An everyday classroom example of the necessity to start with something fixed in school education, even when in academia it is less absolute is measuring. Few would argue that measuring should not be taught; that it isn’t useful for maths, for science, cookery, sewing. It is a basic skill of benefit in education and in life. Measuring is something pupils generally begin to practice formally in Year 1. But can you imagine where we would be if we told our youngest pupils that while the piece of string we have asked them to measure appears to equate to 5cm on the ruler we’ve also given them, that actually no one can ever really know how long the string is, because the more precisely you try to measure it the longer it actually becomes?
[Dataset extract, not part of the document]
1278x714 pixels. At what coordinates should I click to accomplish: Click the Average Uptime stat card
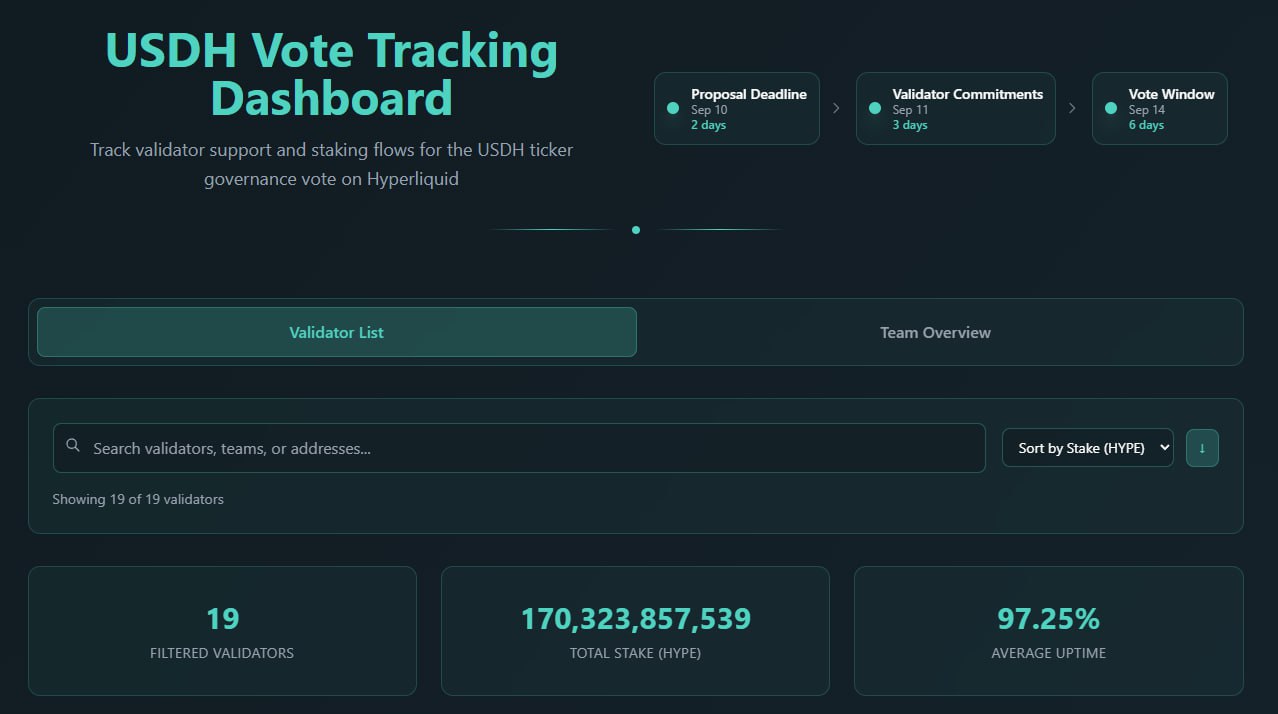click(1048, 631)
Oh, and by the way, that ruler won’t really help you achieve an accurate answer because at atomic level it is effectively mobile!
The point of implementing a knowledge-led curriculum is not to create a static education, it is not to fixate on conventional canons; utterly the opposite. What is important, what is empowering to pupils, is that content choices are made. The most effective way to give pupils the chance of one day advancing human understanding, of developing new knowledge themselves, is to introduce them to that which is already known in a consistent, sequenced and cumulative manner. Knowing the extent and limits of existing knowledge is the starting point for innovation. To break the rules, you must first know what the rules are. For too long, the limits of knowledge – be they a politicians, a union’s, an academic’s – have been the reason to avoid teaching it at all. But if you look at the evidence of what knowledge can do you find not that it is limited, but that with knowledge, education has the power to be limitless.



I entirely agree with the comments above but there is a point when the curriculum is too content heavy and at this point understanding is hindered. There is just too much content in Gove’s new history curriculum. There is no point delivering more than can be assimilated as it all becomes a blur. The curriculum’s demands seem like a doctor prescribing that an obese patient climb Mount Everest – when he doesn’t even accept he has a problem!